WHAT YOU HAVE TO DO: Whenever a line below mentions the word "agent", that line should be copied.

DATA RECORDS:

--- START ---

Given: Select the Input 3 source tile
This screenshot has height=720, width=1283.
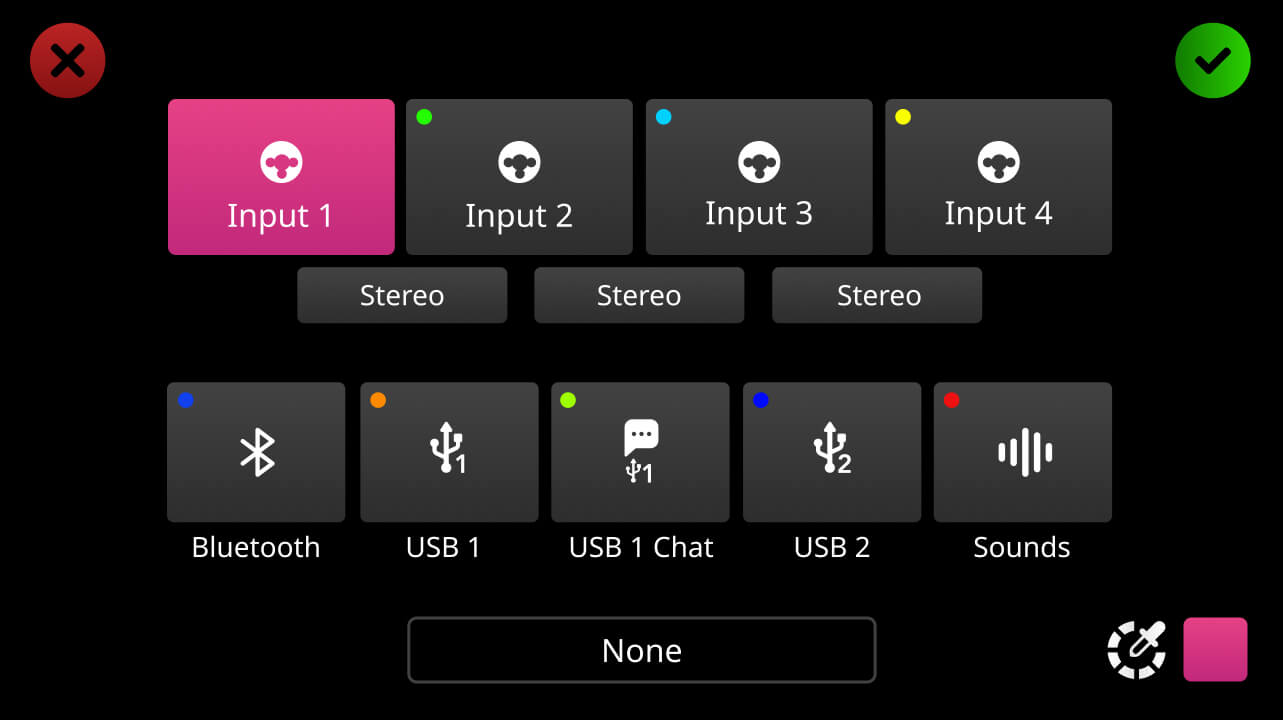Looking at the screenshot, I should tap(759, 177).
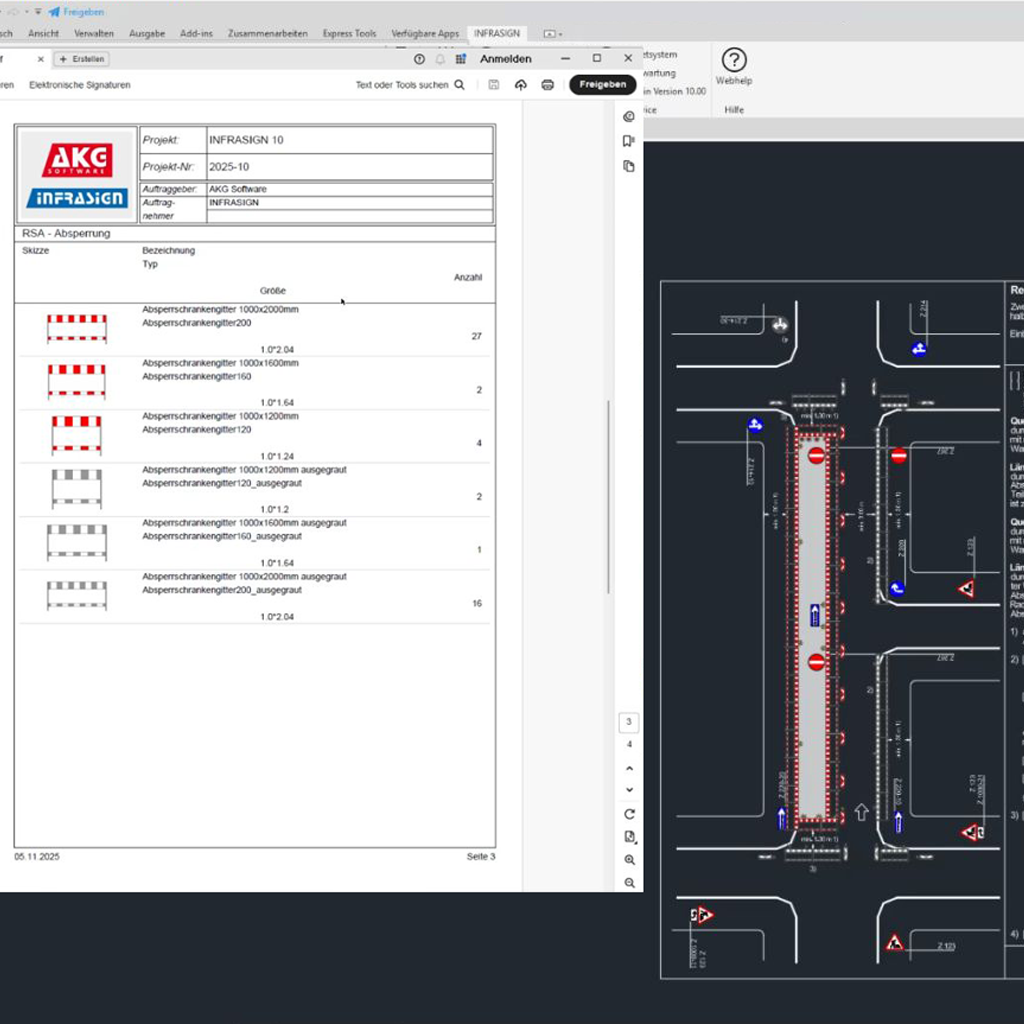The width and height of the screenshot is (1024, 1024).
Task: Open the ribbon display dropdown after INFRASIGN
Action: [x=551, y=34]
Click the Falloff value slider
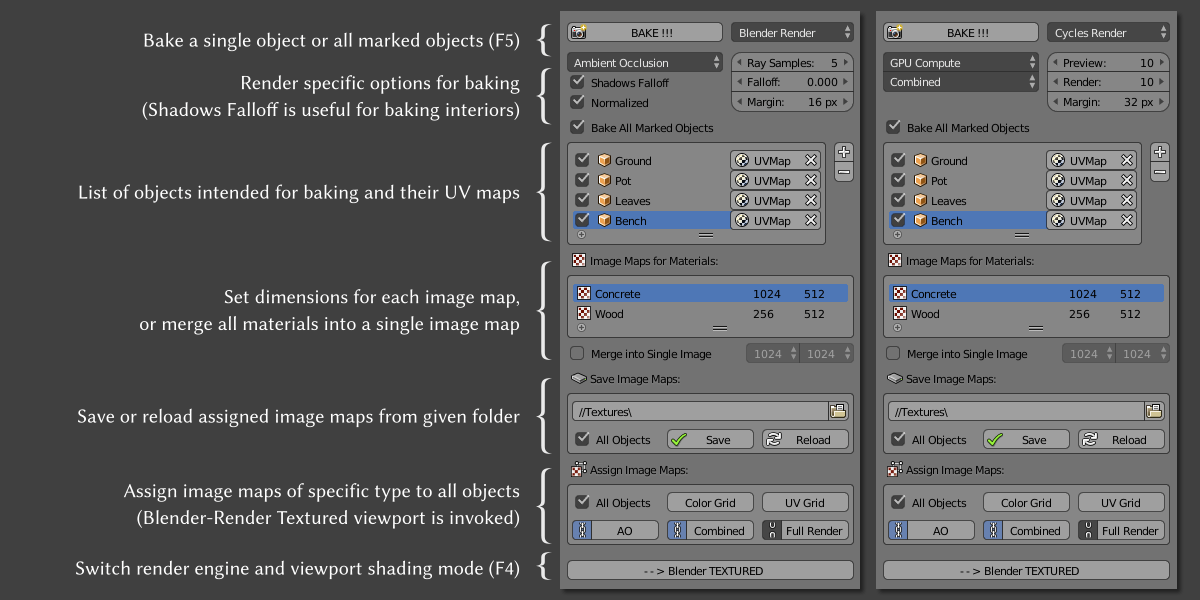This screenshot has height=600, width=1200. [792, 82]
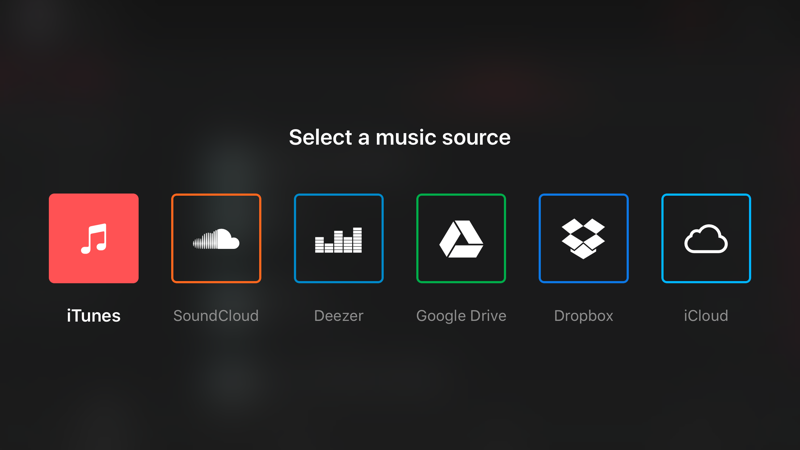Pick Dropbox as the music source
Screen dimensions: 800x450
tap(583, 239)
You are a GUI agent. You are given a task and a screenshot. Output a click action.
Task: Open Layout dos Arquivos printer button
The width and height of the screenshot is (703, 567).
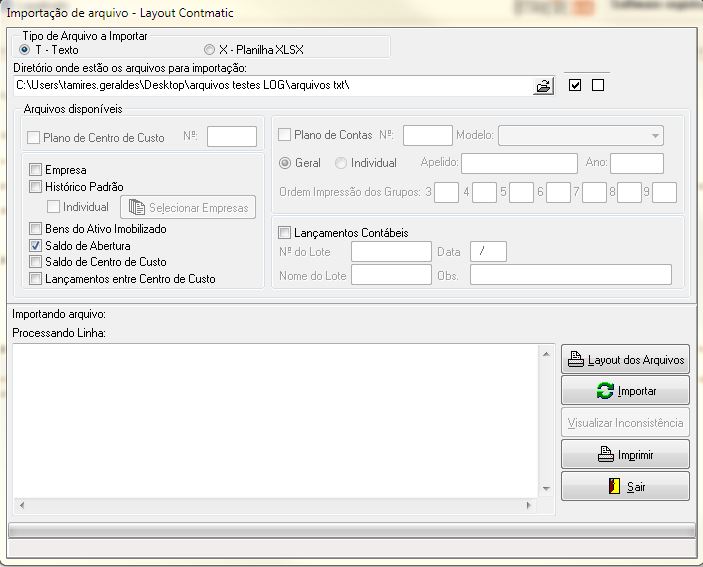pos(625,359)
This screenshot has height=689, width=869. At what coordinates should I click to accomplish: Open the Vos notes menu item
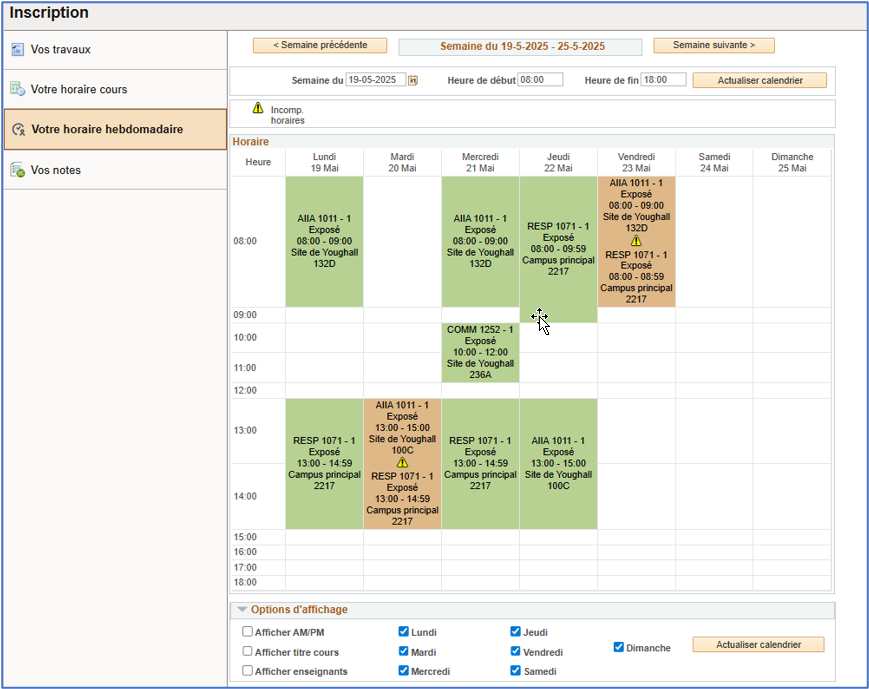[56, 170]
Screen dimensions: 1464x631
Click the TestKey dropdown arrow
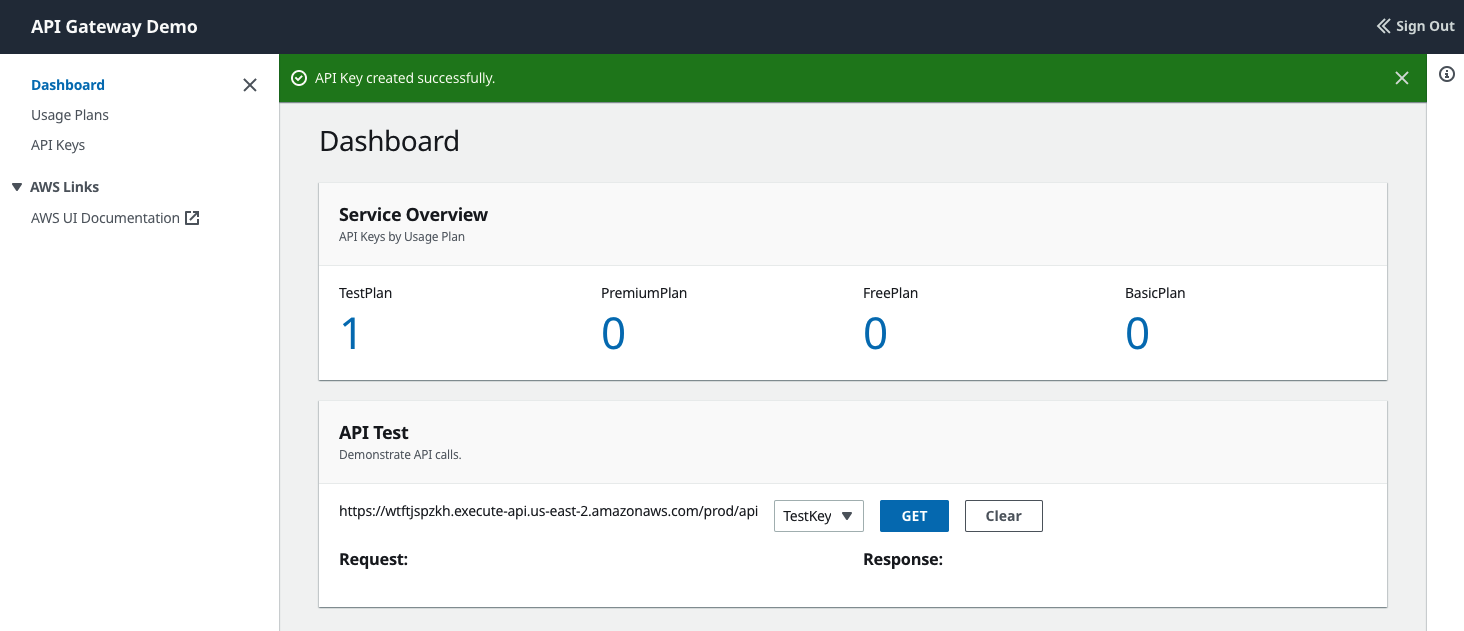[846, 516]
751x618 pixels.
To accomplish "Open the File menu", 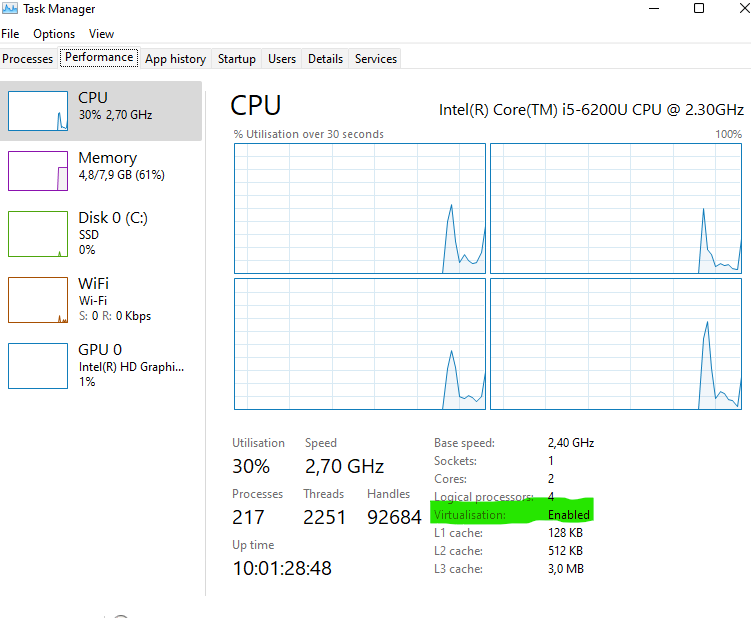I will click(x=10, y=34).
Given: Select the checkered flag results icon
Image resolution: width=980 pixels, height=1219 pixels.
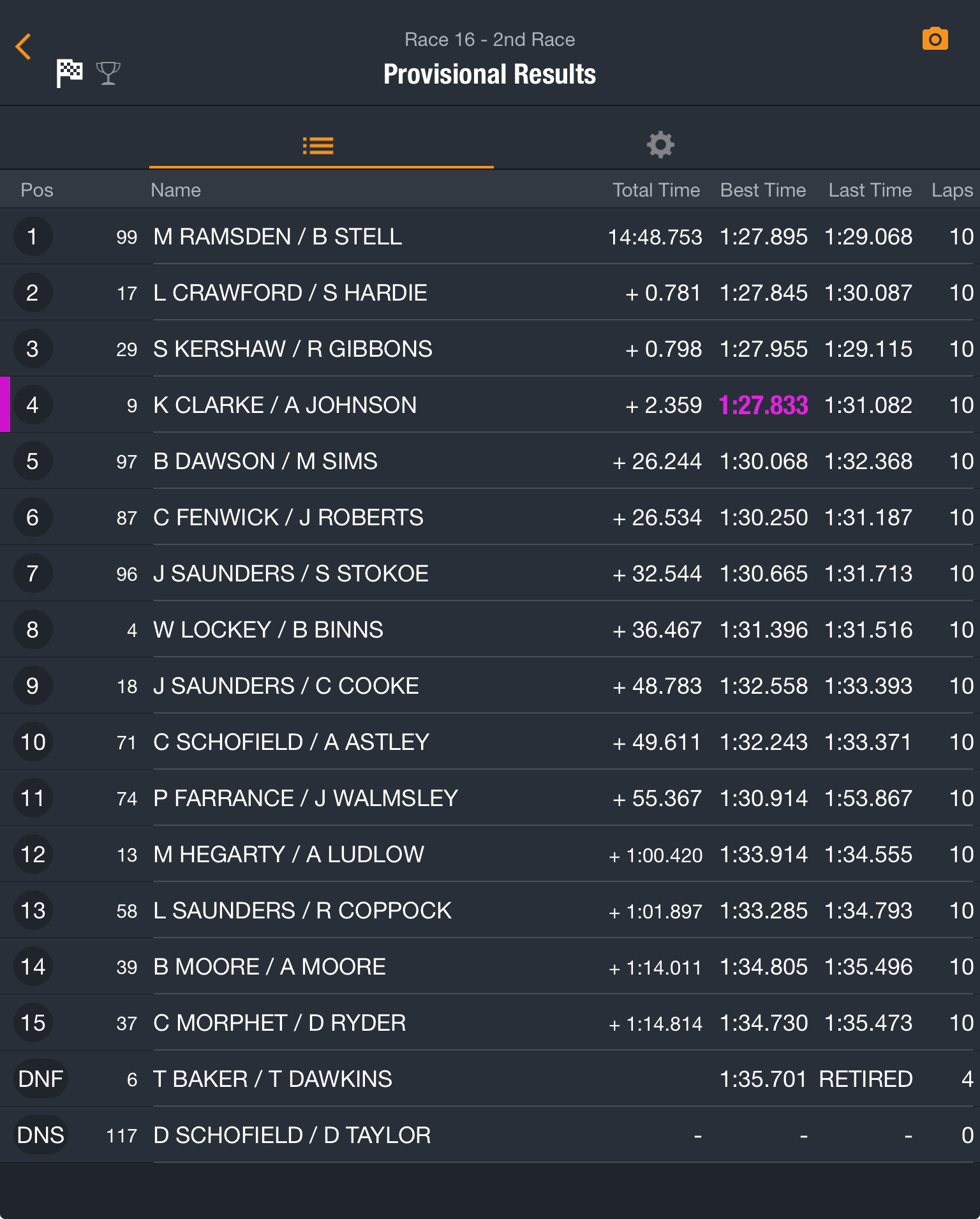Looking at the screenshot, I should [x=69, y=73].
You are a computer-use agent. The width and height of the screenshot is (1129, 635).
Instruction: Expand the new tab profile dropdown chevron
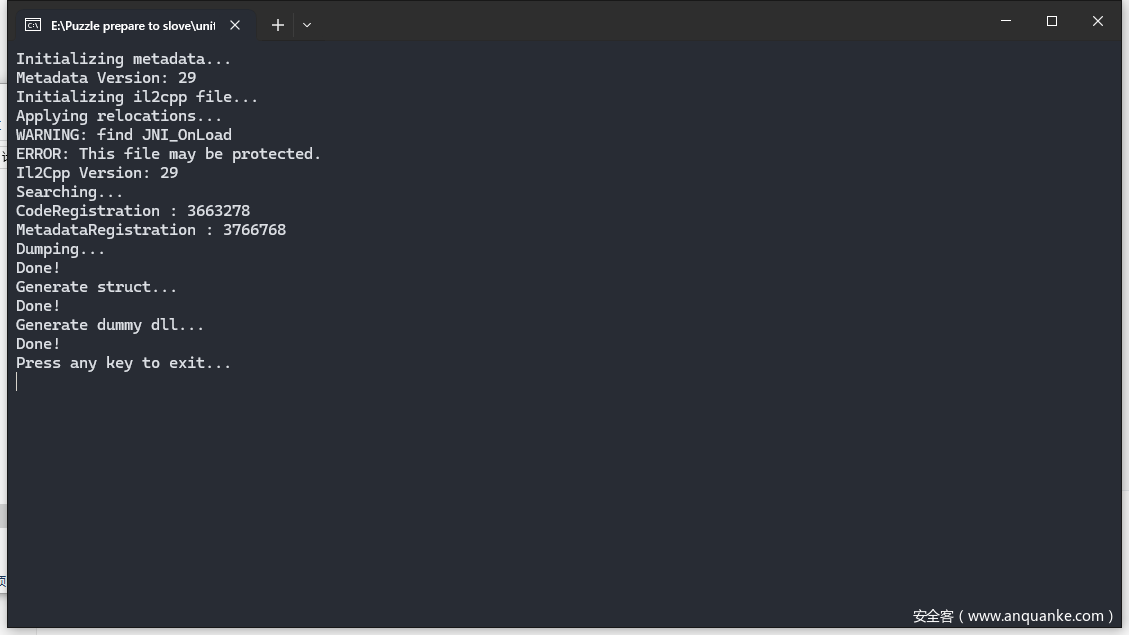click(307, 25)
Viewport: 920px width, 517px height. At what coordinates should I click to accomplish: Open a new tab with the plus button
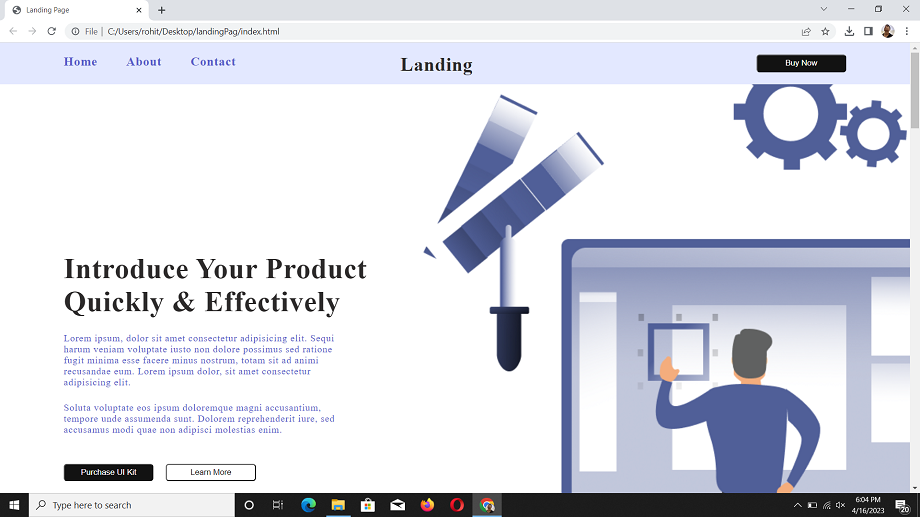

--- END ---

TASK RESULT:
You are a GUI agent. You are given a task and a screenshot. Output a click action.
You are a computer-use agent. The width and height of the screenshot is (1129, 635).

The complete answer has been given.